[TASK DIRECTIONS] All lines in the entries below that hold "table" make up the answer.
***
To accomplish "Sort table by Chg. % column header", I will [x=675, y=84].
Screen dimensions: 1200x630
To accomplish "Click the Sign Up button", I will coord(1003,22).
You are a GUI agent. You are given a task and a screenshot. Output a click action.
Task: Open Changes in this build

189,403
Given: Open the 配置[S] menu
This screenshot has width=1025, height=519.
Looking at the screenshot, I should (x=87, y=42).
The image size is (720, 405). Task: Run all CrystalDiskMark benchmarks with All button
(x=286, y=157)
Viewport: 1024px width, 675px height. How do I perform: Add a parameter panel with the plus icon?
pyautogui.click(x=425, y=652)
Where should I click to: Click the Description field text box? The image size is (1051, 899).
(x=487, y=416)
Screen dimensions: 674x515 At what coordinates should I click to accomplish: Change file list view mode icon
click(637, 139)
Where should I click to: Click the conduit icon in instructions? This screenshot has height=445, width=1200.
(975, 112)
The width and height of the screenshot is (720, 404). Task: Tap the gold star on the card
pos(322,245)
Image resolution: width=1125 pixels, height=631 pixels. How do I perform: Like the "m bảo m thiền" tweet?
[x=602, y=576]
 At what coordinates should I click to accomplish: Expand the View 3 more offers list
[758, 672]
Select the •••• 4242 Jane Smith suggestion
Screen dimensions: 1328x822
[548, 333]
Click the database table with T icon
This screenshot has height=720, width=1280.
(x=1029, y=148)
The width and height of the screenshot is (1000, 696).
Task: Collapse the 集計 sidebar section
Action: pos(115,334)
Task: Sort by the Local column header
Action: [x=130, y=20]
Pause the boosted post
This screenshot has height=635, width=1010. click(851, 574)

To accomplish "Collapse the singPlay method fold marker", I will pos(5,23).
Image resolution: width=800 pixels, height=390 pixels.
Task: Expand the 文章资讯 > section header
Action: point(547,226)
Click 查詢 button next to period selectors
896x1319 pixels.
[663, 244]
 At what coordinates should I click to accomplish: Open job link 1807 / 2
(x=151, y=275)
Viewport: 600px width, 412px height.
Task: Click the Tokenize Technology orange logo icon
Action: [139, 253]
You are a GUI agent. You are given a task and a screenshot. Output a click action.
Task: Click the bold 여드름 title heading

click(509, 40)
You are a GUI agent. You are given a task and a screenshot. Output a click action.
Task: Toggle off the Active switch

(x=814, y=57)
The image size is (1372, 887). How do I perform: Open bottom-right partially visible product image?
***
[RESPONSE]
To accomplish "Sort table by Chg. % column header", I will [x=675, y=84].
Click the database table with T icon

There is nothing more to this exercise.